After zealous crusading for mass HPV vaccination by media, special-interest goups,  politicians and the medical establishment , the Irish Health Service last week commenced implementing an injection-by-Gardasil program for all 12 year old schoolgirls.

Irish parents signed consent forms as media  medical experts  glorified the  ‘terrific’ vaccine.

It seems Irish media etiquette forbids mentioning the flood of deaths and debilitating reactions reported in the US  for Gardasil recipients.  As of Jun 2010 (4 years after it’s approval),   71 deaths of girls & young women, along with over 18000 side effects had been reported to the FDA via the ‘VAERS*’ system (these incidents are probably greatly underreported*). 

The recent  track record of (Gardasil manufacturer) Merck does not render it unlikely that they would deny for years the dangers of an unsafe product, before finally being forced to pull it from the market (and then pay out billions in settlements).    A record, incidentally, that does not exclude deceptive marketing tactics to play down a drug’s health risks. 

In Jun 2010 Research Physician Scott Reuben, MD, who pled guilty to falsifying research on the use of  Vioxx (rofecoxib; Merck) was sentenced in a Boston federal court to 6 months in prison for healthcare fraud and ordered to repay pharmaceutical companies that financed his research.  Merck voluntarily withdrew Vioxx ( Rofecoxib) from the market in 2004 after evidence showed the painkiller boosted the risk for heart attack, stroke, and other cardiovascular events.   Dr. Reuben admitted that he had not enrolled any patients in trials but, instead, had simply made up findings.

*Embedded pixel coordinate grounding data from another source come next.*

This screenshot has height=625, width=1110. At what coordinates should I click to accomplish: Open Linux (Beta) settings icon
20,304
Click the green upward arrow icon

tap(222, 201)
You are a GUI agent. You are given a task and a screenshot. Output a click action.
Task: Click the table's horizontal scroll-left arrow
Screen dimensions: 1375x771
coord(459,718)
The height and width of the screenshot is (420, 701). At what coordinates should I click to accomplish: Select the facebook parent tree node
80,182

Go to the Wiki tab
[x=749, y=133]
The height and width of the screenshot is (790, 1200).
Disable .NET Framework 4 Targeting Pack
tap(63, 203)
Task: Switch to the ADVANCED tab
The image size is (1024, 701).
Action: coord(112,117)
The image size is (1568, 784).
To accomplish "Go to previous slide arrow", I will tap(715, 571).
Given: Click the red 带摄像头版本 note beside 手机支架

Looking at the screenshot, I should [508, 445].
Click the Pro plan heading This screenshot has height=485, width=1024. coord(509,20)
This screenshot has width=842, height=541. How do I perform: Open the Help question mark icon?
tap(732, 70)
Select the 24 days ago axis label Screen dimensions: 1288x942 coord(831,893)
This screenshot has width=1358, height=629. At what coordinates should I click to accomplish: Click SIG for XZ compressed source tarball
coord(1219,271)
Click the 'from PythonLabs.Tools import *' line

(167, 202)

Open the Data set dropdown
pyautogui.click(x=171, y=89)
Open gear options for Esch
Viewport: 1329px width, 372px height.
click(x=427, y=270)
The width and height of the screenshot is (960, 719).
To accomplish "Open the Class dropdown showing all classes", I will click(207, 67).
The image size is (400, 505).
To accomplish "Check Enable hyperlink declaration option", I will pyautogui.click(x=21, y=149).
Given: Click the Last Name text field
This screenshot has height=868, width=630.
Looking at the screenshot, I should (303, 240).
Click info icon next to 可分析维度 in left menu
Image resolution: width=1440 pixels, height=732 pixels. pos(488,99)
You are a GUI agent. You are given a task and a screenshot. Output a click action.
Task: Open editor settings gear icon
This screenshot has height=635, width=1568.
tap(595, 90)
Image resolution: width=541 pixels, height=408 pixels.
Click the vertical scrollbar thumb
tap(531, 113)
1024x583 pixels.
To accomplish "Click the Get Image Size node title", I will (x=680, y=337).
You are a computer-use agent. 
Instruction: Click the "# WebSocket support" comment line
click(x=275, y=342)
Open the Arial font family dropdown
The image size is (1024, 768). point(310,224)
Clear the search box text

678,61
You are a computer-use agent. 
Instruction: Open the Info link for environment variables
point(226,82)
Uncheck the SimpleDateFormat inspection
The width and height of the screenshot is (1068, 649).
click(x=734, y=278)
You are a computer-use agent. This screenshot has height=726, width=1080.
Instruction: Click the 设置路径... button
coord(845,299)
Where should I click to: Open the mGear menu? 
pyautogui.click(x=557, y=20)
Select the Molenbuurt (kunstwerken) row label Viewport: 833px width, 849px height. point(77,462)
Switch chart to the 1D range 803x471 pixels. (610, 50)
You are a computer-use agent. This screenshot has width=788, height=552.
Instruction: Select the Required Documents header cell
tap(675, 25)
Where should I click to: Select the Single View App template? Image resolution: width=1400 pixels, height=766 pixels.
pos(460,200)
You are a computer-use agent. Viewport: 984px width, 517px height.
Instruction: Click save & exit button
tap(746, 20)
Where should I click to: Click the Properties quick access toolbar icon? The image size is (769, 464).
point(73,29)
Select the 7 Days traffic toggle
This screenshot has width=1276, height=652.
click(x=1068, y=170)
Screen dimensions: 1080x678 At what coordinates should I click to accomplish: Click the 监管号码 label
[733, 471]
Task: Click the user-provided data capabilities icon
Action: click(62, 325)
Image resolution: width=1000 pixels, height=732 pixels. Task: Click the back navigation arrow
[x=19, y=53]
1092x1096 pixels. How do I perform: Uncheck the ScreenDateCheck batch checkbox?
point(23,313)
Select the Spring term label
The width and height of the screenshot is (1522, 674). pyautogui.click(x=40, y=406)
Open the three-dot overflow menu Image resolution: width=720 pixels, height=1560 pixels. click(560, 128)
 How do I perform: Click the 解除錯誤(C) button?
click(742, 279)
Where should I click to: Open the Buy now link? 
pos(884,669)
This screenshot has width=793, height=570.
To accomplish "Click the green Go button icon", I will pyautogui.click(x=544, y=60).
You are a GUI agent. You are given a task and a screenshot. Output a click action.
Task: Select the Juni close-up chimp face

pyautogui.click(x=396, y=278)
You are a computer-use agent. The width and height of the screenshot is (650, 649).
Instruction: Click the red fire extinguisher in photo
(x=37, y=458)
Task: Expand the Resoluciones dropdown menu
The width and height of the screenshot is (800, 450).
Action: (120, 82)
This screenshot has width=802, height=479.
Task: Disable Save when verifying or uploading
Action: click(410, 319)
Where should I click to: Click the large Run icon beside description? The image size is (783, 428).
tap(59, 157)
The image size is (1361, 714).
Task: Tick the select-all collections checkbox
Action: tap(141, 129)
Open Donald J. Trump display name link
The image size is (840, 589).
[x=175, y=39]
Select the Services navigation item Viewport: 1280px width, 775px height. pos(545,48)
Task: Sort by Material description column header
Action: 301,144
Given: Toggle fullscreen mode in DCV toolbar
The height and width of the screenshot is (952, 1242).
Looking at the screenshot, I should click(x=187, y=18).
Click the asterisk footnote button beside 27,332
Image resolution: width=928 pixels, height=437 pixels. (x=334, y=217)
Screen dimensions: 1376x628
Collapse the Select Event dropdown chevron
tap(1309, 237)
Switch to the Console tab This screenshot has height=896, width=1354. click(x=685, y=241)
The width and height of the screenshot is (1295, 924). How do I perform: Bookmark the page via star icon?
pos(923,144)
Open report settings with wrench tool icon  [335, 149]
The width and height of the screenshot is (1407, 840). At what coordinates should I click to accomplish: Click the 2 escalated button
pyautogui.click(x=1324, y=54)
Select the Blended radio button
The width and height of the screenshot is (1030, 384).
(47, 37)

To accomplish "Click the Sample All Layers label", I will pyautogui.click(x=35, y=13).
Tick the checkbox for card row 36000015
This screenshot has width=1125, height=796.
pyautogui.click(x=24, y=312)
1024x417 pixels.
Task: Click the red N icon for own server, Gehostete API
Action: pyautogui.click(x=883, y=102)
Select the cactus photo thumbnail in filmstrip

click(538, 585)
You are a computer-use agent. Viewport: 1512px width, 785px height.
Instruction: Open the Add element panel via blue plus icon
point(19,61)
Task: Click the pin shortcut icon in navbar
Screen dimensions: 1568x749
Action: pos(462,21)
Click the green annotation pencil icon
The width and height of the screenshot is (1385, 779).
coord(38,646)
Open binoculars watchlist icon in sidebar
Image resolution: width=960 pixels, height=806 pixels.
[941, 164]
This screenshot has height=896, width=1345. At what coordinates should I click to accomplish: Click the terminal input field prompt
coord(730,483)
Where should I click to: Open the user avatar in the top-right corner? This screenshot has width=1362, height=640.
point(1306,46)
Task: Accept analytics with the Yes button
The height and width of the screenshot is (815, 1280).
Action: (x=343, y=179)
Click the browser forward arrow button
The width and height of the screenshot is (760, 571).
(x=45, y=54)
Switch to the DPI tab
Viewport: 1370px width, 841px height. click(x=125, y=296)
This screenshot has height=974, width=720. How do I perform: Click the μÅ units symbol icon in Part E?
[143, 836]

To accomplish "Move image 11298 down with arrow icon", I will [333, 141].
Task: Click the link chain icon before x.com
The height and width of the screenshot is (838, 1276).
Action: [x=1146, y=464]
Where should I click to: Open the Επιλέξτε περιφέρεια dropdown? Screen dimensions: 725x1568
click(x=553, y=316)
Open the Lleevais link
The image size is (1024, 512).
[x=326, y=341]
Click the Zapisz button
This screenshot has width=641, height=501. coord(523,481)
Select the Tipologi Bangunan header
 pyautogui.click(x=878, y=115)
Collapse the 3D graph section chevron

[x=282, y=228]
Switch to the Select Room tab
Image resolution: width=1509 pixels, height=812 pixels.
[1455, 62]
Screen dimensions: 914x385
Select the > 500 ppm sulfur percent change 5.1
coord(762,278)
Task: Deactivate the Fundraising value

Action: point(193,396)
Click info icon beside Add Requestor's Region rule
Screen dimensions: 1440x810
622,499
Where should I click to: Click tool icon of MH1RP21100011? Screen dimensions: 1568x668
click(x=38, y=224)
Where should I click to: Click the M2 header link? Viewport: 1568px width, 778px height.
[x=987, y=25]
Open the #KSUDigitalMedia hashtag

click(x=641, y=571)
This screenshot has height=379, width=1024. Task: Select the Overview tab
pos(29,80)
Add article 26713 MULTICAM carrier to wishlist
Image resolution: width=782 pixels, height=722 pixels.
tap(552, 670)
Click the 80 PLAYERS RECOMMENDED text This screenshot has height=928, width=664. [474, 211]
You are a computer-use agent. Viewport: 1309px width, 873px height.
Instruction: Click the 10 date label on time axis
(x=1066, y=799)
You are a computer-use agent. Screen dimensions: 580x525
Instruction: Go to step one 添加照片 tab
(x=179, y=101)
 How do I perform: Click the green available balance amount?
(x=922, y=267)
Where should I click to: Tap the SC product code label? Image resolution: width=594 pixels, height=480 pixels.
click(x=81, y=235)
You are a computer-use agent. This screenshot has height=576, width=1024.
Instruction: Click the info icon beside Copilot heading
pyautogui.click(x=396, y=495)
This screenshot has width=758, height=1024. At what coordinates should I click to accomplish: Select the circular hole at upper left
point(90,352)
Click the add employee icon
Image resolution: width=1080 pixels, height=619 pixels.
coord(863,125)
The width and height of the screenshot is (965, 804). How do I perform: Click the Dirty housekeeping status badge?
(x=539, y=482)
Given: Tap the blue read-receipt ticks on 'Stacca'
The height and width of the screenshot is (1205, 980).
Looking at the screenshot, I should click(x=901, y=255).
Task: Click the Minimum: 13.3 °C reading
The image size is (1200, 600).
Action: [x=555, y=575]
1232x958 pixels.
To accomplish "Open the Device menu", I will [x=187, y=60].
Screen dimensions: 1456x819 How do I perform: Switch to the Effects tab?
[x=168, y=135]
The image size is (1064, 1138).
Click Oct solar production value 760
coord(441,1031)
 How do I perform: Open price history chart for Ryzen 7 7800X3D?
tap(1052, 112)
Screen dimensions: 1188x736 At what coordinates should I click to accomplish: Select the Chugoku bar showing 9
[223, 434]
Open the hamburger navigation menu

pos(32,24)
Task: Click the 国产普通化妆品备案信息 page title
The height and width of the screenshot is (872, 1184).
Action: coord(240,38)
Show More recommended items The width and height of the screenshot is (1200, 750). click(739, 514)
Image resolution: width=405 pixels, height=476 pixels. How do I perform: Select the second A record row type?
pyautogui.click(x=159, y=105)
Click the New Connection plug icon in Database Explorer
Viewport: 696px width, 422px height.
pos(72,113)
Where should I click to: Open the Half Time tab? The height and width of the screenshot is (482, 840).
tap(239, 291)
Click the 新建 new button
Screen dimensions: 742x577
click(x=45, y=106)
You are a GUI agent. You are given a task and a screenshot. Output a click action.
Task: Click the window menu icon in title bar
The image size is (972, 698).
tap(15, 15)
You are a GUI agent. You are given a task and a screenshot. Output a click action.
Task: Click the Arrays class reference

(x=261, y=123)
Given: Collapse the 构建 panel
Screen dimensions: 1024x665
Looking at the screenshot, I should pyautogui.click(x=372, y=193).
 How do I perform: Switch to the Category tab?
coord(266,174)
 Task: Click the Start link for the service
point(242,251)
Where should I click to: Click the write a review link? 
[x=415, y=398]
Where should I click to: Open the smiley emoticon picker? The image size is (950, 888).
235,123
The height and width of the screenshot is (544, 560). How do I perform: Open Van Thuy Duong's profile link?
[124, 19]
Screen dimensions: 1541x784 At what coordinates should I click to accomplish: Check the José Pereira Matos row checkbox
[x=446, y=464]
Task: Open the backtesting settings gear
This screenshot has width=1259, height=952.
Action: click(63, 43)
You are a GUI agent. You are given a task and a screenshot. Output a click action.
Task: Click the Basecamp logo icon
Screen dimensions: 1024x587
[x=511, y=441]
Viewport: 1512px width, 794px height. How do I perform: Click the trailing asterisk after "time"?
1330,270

Another  top research professor , funded by Merck to design and conduct the Gardasil Clinical Safety Trials, admitted it was not tested for effectiveness in younger girls under 16.  “Giving it to 11-year-olds is a great big public health experiment ” said Dr. Diane M. Harper, “At 11, these girls don’t get cervical cancer – they won’t know for 25 years if they will get cervical cancer.  She also spoke about the need for  ‘more complete warnings’  .

Public-Private Partnership
Despite fudged clinical trials lacking a true placebo, the CDC* and FDA^ fast-tracked it’s approval in the US.  They were approving a vaccine whose core technology had been co-invented and patented by researchers in the NIH (National Institute of Health), a sister agency of the CDC & FDA in the US Department of Health and Human Services.  This technology had been licenced to Merck who then developed the vaccine.

Dr. Julie Gerberding served as the Director of the CDC when it approved Gardasil.  She is now the president of Merck Vaccines .  Such revolving-door-culture occurrences between Regulation Agencies and Big Pharma companies raise questions on the credibility and independence of the vaccine approval process.